La Légalité du Pas-de-Porte : Une Liberté Contractuelle Consacrée
La validité de cette pratique a été affirmée de longue date par la Cour de cassation, jugeant qu'« aucune disposition du décret n° 53-960 du 30 septembre 1953, n'interdit la remise d'une somme au bailleur, par le preneur, à son entrée dans les lieux » (Cass. 3e civ., 15 févr. 1995, n° 92-18.769).
La Nature Juridique : La Quête de la « Commune Intention des Parties »
Le pas-de-porte revêt une double nature. La jurisprudence renvoie systématiquement les juges du fond à la recherche de la « commune intention des parties ».
1. Le Pas-de-Porte qualifié de « Supplément de Loyer »
Il peut être un loyer payé d'avance, une technique permettant au bailleur de se prémunir contre le plafonnement du loyer. Dans ce cas, il est logique qu'il soit pris en compte pour le calcul du loyer révisé ou renouvelé.
2. Le Pas-de-Porte qualifié d'« Indemnité Compensatrice »
Il peut être analysé comme une indemnité forfaitaire venant réparer le préjudice subi par le bailleur en contrepartie du droit à la propriété commerciale qu'il concède au preneur.

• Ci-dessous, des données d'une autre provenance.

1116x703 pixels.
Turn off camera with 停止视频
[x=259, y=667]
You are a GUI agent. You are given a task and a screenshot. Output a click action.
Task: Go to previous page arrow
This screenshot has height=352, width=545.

Le Régime Fiscal : Des Conséquences Radicalement Opposées
La qualification juridique a un impact fiscal direct et majeur. L'administration fiscale n'est pas liée par la qualification des parties et peut requalifier le versement.
Traitement pour le Bailleur
- Le principe : imposition comme revenu foncier. Le BOFIP confirme que le montant doit être intégré dans les revenus fonciers (BOI-RFPI-BASE-10-10, n° 230).

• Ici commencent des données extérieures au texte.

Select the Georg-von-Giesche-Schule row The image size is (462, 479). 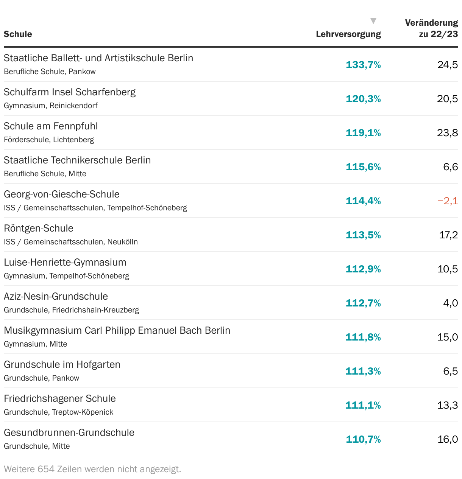coord(62,194)
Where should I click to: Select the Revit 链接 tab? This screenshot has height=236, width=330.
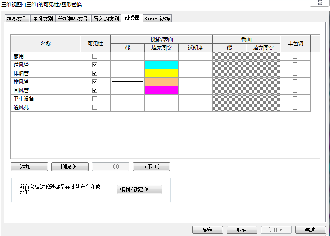[x=157, y=19]
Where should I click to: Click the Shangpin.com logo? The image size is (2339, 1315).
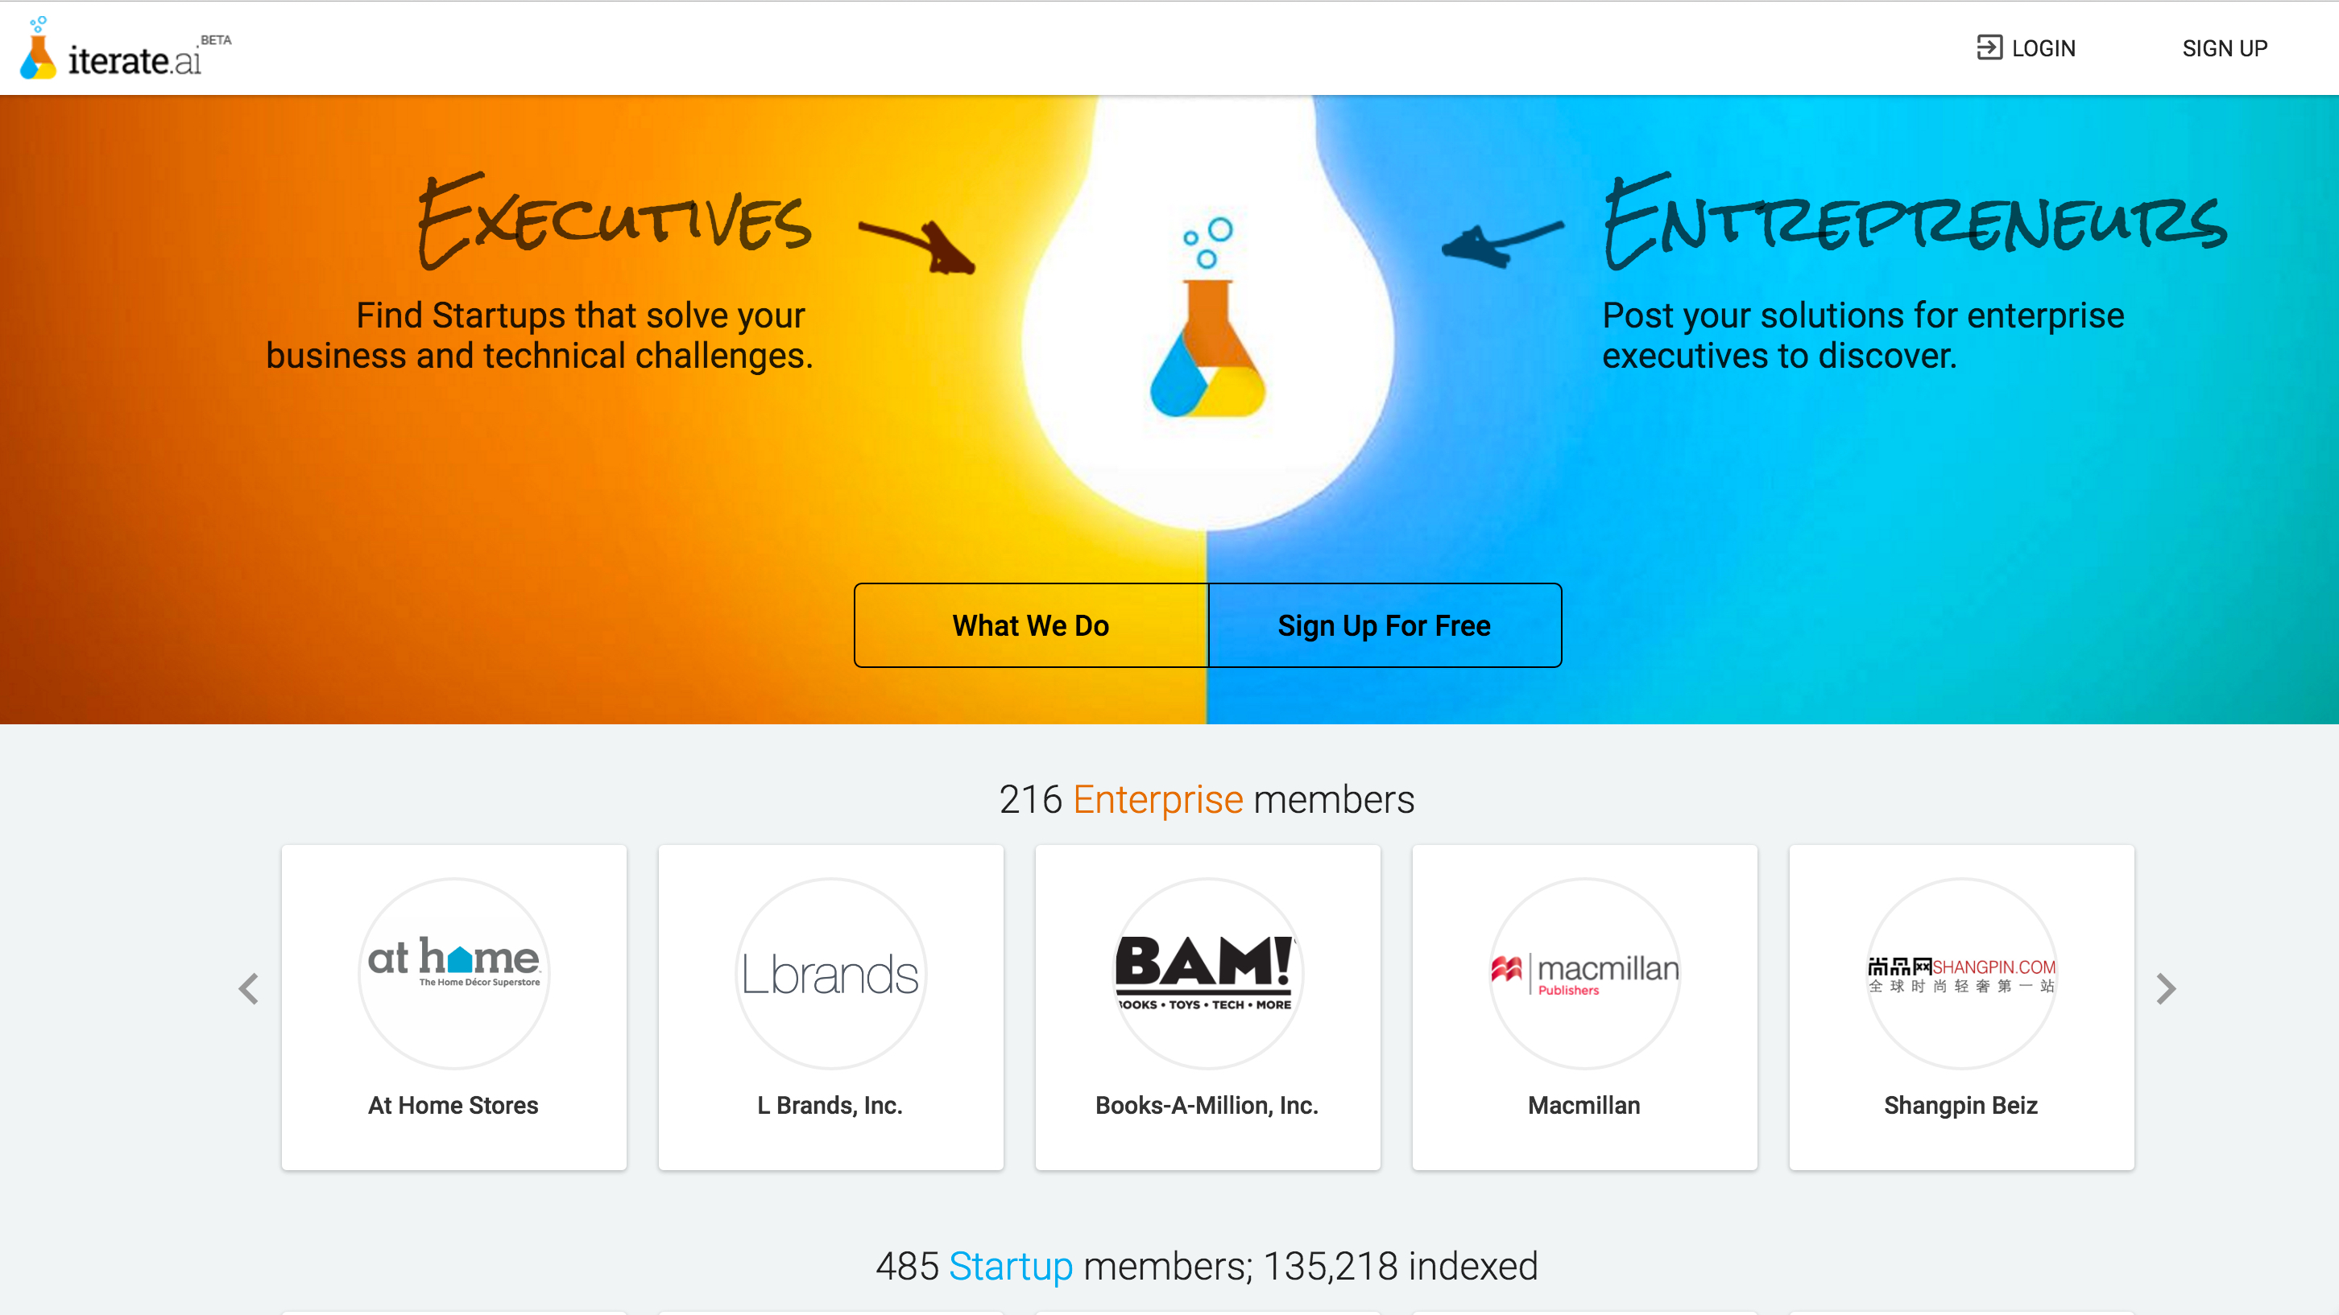[1961, 972]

- L'exception : la somme n'est pas un revenu foncier si elle compense la dépréciation de l'immeuble. Mais deux conditions cumulatives : loyer normal ET preuve de perte réelle (CE, 24 fév. 1978).
Traitement pour le Locataire
- Si c'est un supplément de loyer : déduction étalée sur la durée du bail (CE, 25 juill. 1980, n° 18189).
- Si c'est une indemnité : immobilisation non déductible (élément incorporel du fonds de commerce).
La rédaction de la clause sur le pas-de-porte est un enjeu majeur.
Une clause floue ou mal rédigée peut entraîner un redressement fiscal coûteux pour l'une ou l'autre des parties.
L'Importance Cruciale de la Rédaction du Bail
Il peut exister une asymétrie de qualification : l'administration fiscale peut considérer le pas-de-porte comme un revenu imposable pour le bailleur et, simultanément, comme un actif non déductible pour le locataire. Cette situation souligne le risque maximal.
Face à cette complexité, la rédaction du bail est la seule protection. Il est impératif d'y préciser la nature du pas-de-porte. L'omission de cette précision peut même engager la responsabilité professionnelle du rédacteur de l'acte (CA Paris, 30 avr. 1993).